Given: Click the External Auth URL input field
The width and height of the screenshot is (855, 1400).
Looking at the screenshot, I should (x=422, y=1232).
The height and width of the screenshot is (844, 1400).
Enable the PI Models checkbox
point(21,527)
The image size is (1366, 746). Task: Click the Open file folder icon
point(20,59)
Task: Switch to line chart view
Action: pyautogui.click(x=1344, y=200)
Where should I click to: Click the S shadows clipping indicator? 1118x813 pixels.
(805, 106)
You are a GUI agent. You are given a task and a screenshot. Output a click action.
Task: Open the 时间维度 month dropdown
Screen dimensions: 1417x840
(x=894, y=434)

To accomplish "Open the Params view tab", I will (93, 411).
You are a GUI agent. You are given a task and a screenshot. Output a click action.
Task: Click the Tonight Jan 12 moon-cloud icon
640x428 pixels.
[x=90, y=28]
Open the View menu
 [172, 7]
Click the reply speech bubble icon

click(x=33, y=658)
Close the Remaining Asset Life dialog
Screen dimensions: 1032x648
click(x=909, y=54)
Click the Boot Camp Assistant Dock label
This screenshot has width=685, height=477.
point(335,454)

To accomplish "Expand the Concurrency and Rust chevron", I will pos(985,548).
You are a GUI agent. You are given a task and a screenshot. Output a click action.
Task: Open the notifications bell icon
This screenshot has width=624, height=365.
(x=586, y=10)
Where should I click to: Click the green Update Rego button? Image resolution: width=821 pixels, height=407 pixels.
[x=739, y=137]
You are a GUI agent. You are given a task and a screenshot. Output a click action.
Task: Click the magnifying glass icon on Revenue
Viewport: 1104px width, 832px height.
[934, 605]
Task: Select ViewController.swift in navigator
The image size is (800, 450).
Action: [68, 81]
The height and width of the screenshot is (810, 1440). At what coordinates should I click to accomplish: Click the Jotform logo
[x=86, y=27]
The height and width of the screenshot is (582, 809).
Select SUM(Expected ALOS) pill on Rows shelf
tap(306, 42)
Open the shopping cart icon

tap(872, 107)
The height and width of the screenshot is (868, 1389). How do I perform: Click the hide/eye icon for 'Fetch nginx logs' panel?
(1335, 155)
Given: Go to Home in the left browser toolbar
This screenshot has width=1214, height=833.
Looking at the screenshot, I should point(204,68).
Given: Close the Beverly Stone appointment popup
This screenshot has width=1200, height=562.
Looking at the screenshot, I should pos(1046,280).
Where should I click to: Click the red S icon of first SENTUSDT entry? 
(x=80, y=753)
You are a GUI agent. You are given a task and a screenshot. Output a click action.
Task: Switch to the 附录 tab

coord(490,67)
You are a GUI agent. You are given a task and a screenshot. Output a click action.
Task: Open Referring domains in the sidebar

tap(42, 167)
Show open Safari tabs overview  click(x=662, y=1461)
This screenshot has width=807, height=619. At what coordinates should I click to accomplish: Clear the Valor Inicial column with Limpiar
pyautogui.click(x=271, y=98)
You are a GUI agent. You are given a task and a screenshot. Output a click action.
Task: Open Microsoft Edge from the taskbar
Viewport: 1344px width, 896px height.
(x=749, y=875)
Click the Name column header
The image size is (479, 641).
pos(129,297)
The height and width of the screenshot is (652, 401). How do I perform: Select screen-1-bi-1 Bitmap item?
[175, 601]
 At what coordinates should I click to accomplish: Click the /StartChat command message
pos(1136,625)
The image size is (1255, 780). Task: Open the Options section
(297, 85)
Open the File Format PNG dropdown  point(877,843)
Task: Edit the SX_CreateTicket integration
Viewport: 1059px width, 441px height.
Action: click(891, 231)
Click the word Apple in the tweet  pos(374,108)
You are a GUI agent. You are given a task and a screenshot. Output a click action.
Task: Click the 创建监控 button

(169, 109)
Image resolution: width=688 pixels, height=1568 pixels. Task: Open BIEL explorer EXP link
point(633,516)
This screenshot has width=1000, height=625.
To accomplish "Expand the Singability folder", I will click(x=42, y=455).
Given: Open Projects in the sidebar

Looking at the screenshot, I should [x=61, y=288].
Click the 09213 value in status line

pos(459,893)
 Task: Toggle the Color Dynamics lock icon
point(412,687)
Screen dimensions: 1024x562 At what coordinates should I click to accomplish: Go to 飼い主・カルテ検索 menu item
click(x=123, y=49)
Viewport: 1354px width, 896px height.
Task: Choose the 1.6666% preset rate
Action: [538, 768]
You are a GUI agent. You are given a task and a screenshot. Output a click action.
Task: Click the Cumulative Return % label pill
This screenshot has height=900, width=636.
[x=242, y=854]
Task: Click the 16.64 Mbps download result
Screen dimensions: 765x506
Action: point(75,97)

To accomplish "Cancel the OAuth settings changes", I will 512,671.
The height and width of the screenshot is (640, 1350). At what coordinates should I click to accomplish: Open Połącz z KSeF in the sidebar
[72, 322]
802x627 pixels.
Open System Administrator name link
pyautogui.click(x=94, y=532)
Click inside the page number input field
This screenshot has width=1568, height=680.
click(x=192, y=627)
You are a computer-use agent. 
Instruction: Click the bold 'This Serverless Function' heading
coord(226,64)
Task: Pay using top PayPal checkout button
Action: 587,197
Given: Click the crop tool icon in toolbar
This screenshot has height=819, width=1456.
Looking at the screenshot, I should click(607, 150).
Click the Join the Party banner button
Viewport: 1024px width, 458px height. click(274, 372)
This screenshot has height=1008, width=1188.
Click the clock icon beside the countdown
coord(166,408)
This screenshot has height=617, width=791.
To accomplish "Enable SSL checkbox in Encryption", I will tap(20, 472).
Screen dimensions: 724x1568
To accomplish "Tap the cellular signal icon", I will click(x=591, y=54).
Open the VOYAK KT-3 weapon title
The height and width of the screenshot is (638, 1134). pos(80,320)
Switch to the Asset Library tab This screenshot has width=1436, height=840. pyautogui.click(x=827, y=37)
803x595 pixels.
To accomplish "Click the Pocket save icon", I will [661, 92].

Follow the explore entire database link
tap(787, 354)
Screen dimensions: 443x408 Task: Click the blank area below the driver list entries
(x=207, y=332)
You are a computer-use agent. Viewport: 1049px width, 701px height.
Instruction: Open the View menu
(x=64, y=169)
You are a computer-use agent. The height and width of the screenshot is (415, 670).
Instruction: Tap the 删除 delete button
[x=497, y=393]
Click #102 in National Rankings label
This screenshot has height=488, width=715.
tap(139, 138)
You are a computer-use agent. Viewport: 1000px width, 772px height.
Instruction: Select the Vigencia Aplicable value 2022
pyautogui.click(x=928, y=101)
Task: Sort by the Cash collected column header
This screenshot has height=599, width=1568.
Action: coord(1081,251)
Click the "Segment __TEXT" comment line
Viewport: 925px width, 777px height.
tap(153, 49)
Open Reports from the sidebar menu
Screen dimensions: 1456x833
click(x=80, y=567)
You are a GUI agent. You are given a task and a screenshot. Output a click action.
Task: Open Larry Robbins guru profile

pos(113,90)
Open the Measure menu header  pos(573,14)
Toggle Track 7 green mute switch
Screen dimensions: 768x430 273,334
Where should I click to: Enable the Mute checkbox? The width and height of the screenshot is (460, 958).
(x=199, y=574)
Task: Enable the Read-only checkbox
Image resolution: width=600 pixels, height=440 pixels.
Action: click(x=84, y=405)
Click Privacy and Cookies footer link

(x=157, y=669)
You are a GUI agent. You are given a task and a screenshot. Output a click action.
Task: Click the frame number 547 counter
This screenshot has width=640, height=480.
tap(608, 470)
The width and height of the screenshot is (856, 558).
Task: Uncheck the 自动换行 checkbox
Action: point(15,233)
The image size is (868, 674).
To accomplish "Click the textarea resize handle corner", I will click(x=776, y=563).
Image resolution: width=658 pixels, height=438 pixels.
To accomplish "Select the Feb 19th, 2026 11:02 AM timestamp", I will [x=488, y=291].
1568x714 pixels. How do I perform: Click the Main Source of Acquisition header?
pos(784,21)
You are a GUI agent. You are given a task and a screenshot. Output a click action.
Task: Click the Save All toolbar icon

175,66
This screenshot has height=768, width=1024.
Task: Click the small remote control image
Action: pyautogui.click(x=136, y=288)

#####

Problem description
Beginning with the line holding "Open the Measure" and ending with the line holding "Task: Enable the Read-only checkbox", write out the stretch of material above exactly; add no further lines.

Task output
Open the Measure menu header  pos(573,14)
Toggle Track 7 green mute switch
Screen dimensions: 768x430 273,334
Where should I click to: Enable the Mute checkbox? The width and height of the screenshot is (460, 958).
(x=199, y=574)
Task: Enable the Read-only checkbox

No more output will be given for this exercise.